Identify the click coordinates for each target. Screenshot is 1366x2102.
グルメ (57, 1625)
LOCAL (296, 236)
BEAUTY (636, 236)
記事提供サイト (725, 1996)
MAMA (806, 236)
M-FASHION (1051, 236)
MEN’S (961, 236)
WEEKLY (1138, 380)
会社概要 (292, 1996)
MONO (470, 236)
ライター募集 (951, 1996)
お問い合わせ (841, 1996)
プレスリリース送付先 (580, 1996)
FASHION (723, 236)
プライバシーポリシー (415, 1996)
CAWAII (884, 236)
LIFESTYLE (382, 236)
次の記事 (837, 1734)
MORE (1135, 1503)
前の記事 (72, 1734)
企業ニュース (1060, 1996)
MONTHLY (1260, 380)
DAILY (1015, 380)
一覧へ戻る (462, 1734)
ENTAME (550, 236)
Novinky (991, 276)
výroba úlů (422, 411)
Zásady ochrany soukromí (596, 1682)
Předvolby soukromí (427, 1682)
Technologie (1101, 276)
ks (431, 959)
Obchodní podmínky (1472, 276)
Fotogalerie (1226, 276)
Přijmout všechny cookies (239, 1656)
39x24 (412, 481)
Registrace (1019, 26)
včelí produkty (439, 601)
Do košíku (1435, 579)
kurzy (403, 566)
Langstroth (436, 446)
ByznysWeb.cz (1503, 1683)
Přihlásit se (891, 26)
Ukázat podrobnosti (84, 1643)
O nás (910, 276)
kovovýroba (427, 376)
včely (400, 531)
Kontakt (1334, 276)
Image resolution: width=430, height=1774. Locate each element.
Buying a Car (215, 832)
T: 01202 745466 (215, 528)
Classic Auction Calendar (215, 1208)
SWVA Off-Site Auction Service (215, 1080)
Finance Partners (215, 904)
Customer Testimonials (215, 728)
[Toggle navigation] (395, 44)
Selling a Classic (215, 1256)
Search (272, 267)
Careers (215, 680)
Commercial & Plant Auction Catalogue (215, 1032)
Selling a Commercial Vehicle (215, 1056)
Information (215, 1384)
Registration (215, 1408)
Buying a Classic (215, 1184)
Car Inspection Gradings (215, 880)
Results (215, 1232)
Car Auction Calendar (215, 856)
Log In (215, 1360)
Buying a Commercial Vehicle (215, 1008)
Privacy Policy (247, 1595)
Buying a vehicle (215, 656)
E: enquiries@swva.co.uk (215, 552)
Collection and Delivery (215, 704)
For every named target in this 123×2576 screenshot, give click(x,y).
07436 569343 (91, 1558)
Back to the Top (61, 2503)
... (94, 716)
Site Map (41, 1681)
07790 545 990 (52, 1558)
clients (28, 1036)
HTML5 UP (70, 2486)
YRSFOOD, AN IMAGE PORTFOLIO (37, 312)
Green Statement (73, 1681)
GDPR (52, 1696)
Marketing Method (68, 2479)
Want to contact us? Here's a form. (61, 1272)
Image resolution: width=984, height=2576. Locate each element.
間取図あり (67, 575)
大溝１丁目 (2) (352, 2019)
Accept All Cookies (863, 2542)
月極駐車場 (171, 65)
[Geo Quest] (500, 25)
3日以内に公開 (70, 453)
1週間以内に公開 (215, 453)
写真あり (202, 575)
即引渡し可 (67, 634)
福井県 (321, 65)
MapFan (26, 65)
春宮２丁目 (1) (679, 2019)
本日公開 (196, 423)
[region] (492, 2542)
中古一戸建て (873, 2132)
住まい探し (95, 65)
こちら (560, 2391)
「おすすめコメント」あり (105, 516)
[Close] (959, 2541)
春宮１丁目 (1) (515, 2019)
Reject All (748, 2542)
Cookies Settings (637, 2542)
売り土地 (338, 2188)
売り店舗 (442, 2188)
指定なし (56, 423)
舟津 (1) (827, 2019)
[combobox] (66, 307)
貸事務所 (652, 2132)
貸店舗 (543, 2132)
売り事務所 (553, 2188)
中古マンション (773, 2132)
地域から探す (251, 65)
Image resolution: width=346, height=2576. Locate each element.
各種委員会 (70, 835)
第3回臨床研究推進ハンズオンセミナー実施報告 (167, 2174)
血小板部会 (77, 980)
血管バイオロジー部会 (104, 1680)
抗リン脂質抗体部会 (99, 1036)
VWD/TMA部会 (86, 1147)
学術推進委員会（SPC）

────────

* **Problem requirements**
From the records above, copy out the line with "Předvolby soukromí (427, 1682)", the line with "E: enquiries@swva.co.uk (215, 552)", and every line between them, word for word.

* **Expected output**
Předvolby soukromí (427, 1682)
Technologie (1101, 276)
ks (431, 959)
Obchodní podmínky (1472, 276)
Fotogalerie (1226, 276)
Přijmout všechny cookies (239, 1656)
39x24 (412, 481)
Registrace (1019, 26)
včelí produkty (439, 601)
Do košíku (1435, 579)
kurzy (403, 566)
Langstroth (436, 446)
ByznysWeb.cz (1503, 1683)
Přihlásit se (891, 26)
Ukázat podrobnosti (84, 1643)
O nás (910, 276)
kovovýroba (427, 376)
včely (400, 531)
Kontakt (1334, 276)
Image resolution: width=430, height=1774. Locate each element.
Buying a Car (215, 832)
T: 01202 745466 (215, 528)
Classic Auction Calendar (215, 1208)
SWVA Off-Site Auction Service (215, 1080)
Finance Partners (215, 904)
Customer Testimonials (215, 728)
[Toggle navigation] (395, 44)
Selling a Classic (215, 1256)
Search (272, 267)
Careers (215, 680)
Commercial & Plant Auction Catalogue (215, 1032)
Selling a Commercial Vehicle (215, 1056)
Information (215, 1384)
Registration (215, 1408)
Buying a Classic (215, 1184)
Car Inspection Gradings (215, 880)
Results (215, 1232)
Car Auction Calendar (215, 856)
Log In (215, 1360)
Buying a Commercial Vehicle (215, 1008)
Privacy Policy (247, 1595)
Buying a vehicle (215, 656)
E: enquiries@swva.co.uk (215, 552)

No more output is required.